→ **ENTRIES SHOWN**:
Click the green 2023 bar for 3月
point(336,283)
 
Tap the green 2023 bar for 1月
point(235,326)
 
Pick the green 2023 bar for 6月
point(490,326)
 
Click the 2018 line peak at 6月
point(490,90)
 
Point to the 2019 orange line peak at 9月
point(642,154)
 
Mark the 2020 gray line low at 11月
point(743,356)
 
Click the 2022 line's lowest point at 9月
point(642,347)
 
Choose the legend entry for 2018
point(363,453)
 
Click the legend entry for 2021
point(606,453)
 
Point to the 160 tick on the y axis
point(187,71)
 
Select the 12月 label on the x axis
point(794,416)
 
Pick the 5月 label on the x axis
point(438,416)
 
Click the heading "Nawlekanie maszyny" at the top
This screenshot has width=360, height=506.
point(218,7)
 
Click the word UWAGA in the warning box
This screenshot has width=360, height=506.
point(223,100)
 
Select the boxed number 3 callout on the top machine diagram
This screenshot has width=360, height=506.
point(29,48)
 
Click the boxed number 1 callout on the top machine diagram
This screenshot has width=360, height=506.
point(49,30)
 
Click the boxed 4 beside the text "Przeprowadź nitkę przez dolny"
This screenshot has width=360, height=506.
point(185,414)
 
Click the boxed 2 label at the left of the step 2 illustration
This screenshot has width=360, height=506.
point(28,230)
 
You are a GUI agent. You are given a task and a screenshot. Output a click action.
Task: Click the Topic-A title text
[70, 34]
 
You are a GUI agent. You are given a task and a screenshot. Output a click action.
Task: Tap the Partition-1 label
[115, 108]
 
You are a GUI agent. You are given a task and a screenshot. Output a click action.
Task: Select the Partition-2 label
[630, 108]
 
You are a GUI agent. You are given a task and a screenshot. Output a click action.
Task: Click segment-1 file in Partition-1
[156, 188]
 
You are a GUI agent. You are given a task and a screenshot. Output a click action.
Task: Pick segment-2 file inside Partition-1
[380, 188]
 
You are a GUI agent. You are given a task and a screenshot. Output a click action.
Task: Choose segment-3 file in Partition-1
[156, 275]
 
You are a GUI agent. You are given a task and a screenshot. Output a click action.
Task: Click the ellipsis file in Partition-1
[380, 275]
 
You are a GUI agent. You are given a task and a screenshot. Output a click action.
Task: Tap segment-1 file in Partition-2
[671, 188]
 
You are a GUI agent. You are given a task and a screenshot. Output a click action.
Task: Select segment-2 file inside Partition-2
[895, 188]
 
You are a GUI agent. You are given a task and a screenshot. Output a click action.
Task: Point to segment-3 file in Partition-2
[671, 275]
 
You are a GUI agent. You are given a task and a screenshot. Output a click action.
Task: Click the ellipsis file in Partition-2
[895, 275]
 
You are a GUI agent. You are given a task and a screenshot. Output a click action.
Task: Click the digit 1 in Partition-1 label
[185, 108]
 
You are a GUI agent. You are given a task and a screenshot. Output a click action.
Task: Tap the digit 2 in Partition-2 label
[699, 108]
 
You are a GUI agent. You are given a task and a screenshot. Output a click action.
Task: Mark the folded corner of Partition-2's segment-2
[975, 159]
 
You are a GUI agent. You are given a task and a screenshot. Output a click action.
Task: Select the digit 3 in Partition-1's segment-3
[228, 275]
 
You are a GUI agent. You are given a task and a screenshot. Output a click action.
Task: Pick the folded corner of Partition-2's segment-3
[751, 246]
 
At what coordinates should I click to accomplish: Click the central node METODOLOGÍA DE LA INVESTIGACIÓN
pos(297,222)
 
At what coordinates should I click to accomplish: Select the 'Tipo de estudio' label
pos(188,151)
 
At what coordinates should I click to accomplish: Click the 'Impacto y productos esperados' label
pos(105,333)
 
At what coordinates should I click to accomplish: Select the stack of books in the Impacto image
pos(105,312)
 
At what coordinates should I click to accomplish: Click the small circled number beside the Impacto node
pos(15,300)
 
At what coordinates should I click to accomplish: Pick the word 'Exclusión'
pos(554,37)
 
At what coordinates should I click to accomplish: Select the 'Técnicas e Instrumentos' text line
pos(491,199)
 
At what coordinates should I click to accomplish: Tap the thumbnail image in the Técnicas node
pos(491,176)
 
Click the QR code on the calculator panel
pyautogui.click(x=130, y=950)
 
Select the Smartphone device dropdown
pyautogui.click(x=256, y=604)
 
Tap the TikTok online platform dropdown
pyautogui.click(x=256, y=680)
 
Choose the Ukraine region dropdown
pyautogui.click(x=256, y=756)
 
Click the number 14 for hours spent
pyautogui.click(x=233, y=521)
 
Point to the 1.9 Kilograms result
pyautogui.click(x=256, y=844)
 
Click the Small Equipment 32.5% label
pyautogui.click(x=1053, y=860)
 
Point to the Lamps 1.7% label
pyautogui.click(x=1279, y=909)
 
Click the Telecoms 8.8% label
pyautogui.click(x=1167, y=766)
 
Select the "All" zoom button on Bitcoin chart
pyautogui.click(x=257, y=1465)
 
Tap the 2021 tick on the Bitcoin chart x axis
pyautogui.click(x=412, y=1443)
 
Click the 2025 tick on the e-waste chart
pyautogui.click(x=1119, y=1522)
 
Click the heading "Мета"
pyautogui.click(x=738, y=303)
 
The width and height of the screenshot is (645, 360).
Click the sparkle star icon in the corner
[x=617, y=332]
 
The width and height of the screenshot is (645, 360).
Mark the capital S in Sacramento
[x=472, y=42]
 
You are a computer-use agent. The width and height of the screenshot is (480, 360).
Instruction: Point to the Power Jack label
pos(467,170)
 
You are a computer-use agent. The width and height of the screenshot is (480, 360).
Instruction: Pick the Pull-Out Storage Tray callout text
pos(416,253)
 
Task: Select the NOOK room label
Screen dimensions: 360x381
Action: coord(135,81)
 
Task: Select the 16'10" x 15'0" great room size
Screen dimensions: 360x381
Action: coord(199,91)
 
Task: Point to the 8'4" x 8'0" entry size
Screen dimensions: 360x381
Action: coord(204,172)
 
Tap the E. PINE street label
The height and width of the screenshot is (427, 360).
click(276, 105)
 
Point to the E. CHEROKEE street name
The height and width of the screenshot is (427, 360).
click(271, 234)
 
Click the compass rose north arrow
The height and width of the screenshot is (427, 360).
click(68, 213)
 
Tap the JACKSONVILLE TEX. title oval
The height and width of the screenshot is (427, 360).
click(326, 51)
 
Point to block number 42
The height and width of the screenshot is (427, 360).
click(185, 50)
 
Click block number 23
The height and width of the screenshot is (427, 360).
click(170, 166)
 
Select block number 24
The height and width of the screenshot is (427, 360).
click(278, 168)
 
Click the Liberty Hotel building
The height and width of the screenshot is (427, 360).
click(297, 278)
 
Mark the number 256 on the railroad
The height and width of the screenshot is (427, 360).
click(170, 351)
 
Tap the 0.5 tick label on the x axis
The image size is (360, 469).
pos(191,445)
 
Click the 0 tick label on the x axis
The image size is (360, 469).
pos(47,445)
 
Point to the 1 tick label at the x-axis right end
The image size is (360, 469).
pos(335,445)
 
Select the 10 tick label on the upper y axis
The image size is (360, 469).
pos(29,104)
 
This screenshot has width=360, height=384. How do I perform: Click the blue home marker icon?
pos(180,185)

→ **AIM**:
Edit everything from the line containing "Task: Point to the" down to the end of the data, replacing "street" with "road" and keeping all else unchanged. Give only those lines.

→ **ANSWER**:
Task: Point to the 8'4" x 8'0" entry size
Screen dimensions: 360x381
Action: coord(204,172)
 
Tap the E. PINE road label
The height and width of the screenshot is (427, 360).
click(276, 105)
 
Point to the E. CHEROKEE road name
The height and width of the screenshot is (427, 360).
click(271, 234)
 
Click the compass rose north arrow
The height and width of the screenshot is (427, 360).
click(68, 213)
 
Tap the JACKSONVILLE TEX. title oval
The height and width of the screenshot is (427, 360).
click(326, 51)
 
Point to block number 42
The height and width of the screenshot is (427, 360).
click(185, 50)
 
Click block number 23
The height and width of the screenshot is (427, 360).
click(170, 166)
 
Select block number 24
The height and width of the screenshot is (427, 360).
click(278, 168)
 
Click the Liberty Hotel building
The height and width of the screenshot is (427, 360).
click(297, 278)
 
Mark the number 256 on the railroad
The height and width of the screenshot is (427, 360).
click(170, 351)
 
Tap the 0.5 tick label on the x axis
The image size is (360, 469).
pos(191,445)
 
Click the 0 tick label on the x axis
The image size is (360, 469).
pos(47,445)
 
Point to the 1 tick label at the x-axis right end
The image size is (360, 469).
pos(335,445)
 
Select the 10 tick label on the upper y axis
The image size is (360, 469).
pos(29,104)
 
This screenshot has width=360, height=384. How do I perform: Click the blue home marker icon?
pos(180,185)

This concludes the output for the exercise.